Mahler was arrested in August 1933 for "resistance". In January of that year the NSDAP (Nazi party) had seized power, and the arrest should be seen in the context of their subsequent rapid imposition of a one-party government on Germany. He was convicted and sentenced to a five-year prison term for "Preparation of High Treason together with severe Breach of the Peace and offences against Fire Arms Legislation". After serving his prison sentence he was not released, but was interned in October 1938 in the concentration camp at Sachsenhausen. In 1943 he was transferred from Sachsenhausen to a satellite concentration camp at Falkensee, still in the Berlin area.

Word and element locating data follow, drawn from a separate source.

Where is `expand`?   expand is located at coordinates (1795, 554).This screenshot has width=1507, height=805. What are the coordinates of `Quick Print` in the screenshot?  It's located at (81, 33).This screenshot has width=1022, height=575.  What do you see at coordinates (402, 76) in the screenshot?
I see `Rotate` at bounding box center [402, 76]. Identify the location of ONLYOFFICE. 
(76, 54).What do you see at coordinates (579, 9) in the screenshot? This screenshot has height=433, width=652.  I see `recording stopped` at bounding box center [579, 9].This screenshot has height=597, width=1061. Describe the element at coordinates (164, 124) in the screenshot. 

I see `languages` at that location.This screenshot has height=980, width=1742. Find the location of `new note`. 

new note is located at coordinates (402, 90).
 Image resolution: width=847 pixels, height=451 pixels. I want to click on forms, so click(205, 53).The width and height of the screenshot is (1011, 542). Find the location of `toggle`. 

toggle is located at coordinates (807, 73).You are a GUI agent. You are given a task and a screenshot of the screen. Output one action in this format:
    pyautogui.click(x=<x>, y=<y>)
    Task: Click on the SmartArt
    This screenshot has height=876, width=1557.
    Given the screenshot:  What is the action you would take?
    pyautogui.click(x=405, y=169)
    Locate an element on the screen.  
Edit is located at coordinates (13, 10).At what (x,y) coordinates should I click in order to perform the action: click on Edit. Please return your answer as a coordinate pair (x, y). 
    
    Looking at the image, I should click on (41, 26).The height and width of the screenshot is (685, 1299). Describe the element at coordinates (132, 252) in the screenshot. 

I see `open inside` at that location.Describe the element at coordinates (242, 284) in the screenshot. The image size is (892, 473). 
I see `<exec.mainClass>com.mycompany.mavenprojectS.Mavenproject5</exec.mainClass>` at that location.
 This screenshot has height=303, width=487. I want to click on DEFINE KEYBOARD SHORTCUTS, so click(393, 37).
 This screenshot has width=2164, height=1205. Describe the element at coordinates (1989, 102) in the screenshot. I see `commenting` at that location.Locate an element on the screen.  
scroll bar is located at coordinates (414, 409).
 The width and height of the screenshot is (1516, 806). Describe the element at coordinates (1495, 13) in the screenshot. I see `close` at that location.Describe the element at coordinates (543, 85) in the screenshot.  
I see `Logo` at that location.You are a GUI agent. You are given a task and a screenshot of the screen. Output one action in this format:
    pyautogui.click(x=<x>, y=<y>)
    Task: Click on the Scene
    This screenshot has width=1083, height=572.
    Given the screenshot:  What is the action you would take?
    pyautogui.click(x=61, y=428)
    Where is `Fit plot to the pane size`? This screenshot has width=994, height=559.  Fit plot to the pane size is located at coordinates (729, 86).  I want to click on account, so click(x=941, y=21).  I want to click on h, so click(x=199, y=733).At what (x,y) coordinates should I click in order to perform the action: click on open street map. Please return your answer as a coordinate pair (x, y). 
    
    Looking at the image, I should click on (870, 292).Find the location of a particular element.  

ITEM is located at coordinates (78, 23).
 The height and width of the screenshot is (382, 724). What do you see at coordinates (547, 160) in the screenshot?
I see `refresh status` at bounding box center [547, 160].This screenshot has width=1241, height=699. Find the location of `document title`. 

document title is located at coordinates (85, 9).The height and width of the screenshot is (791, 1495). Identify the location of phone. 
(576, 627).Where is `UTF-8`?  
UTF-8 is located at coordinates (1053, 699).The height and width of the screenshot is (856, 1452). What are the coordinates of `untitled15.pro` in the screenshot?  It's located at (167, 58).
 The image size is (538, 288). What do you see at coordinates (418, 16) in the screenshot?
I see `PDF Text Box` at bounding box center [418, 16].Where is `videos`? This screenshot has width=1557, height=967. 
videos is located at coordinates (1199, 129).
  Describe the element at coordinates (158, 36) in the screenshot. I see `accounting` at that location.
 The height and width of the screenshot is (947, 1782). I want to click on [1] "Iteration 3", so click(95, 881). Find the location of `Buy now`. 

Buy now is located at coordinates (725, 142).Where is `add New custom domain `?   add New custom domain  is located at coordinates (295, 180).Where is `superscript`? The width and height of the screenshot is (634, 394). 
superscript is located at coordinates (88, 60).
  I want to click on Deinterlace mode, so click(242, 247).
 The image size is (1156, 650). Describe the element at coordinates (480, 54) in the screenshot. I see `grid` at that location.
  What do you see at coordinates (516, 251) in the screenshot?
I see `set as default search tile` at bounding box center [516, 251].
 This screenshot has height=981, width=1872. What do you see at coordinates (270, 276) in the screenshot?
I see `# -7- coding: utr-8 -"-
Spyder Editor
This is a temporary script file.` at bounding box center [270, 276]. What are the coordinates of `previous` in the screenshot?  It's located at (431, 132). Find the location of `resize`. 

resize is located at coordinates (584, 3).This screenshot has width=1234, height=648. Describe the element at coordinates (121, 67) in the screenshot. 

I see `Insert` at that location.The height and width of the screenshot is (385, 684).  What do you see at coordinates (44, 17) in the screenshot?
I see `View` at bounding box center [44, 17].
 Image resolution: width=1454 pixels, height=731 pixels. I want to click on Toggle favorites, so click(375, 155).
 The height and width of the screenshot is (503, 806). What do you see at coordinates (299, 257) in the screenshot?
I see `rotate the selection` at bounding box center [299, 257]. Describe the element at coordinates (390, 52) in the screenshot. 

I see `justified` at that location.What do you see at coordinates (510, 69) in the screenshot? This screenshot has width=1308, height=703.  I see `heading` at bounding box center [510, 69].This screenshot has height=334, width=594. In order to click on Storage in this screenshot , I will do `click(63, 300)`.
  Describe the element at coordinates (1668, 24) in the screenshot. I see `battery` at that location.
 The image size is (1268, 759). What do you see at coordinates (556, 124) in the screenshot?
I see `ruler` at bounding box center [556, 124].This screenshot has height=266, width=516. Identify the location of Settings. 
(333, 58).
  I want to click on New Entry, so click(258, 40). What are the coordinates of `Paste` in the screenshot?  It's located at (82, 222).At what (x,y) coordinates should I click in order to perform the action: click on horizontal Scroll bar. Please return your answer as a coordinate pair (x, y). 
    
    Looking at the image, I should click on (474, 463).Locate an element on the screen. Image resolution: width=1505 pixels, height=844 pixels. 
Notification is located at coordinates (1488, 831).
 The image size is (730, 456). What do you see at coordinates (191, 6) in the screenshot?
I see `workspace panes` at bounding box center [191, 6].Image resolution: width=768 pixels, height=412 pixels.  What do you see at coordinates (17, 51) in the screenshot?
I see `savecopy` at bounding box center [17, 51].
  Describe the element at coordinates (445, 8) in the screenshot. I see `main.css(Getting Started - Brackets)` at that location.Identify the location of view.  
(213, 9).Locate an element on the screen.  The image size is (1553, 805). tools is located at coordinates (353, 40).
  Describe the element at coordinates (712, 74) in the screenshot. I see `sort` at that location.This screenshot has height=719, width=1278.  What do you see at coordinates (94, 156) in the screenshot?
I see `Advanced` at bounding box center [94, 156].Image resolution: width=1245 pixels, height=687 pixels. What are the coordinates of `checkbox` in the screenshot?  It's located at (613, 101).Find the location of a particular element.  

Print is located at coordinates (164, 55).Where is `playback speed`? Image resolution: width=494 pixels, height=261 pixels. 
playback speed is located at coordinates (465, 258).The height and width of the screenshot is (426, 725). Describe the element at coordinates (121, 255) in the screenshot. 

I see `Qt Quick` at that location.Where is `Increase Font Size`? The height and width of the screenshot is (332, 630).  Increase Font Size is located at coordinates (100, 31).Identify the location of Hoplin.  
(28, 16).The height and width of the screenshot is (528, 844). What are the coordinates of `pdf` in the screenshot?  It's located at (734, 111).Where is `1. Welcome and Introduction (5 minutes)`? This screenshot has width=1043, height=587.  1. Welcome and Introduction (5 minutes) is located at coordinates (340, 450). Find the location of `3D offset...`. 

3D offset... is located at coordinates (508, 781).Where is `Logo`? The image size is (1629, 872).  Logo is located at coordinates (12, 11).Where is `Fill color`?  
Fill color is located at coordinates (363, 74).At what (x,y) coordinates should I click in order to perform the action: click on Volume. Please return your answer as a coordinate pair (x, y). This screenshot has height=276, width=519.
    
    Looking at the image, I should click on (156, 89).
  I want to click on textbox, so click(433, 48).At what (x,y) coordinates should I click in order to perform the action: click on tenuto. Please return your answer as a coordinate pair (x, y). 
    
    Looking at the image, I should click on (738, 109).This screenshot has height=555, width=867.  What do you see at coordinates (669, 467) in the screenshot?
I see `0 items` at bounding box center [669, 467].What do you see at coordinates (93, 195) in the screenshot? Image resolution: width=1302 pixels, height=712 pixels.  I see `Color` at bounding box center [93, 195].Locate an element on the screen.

In the end, it was the Soviets who, in April 1945, released him from internment.

In May 1945 he joined the quasi-military police service which the Soviets were setting up within their zone in what remained of Germany. By 1952 the entire area had been changed into a separate state, the German Democratic Republic, and Mahler had occupied a succession of senior positions within the police service in the Mecklenburg district. Additionally, in 1946 he joined the new country's newly formed ruling Socialist Unity Party (SED / Sozialistische Einheitspartei Deutschlands). In 1949 he underwent a period of training at the Berlin Police Academy, and from 1950 to 1953 he served as the Police Chief both in Mecklenburg and for the adjacent Schwerin district, while holding the rank of Police Inspector/Colonel. In June 1953 serious public unrest triggered a heightened level of nervousness on the part of the national leadership, and in November 1953 Christian Mahler was relieved of his police functions, after it had been determined that he had had contacts with the west ("Westkontakten"). The contacts in question seem to have involved his long-term partner, a Jewish survivor of the regime in the Ravensbrück concentration camp, whose parents lived in Hamburg. By this time the frontier down the middle of Germany, which in 1945 had simply divided the land controlled by the Soviets from that under US or British administration, had assumed a degree of permanence which had not been universally anticipated back in 1945: Hamburg was on the "wrong" side of it from the perspective of the German Democratic Republic.

In December 1953 Christian Mahler obtained a position as Second Secretary of the Party's BPO (business management organisation) at the "Elbewerft Boizenburg", a ship building business located along the lower reaches of the River Elbe which had somehow avoided being either destroyed during the war or physically crated up and shipped to the Soviet Union in 1945/46, and which later gained a reputation for building river cruisers: during the early 1950s the ship yard was completing "Reparations Contracts" for the Soviets and specialising increasingly in fishing boats, notably for the coastal herring fishing business in the Baltic Sea (in German "East Sea"). Mahler remained with the "Elbewerft" ship yard till February 1955. In March 1955 he moved to a position as BPO Secretary ("first secretary of the factory party organisation of the SED") with the VEB "KGW Schweriner Maschinen- und Anlagenbau" heavy engineering company at Schwerin.

In 1959/60 he was briefly a member of the regional council in Schwerin, heading up the Home Affairs department. In 1960 he became the first Director of the Sachsenhausen National Memorial, which was a reconfiguration of the former Nazi-Soviet concentration camp in line with the political imperatives of the time. Mahler retained this position till his death in 1966. At the same time, he was a member of the national Committee of Anti-Fascist Resistance Fighters.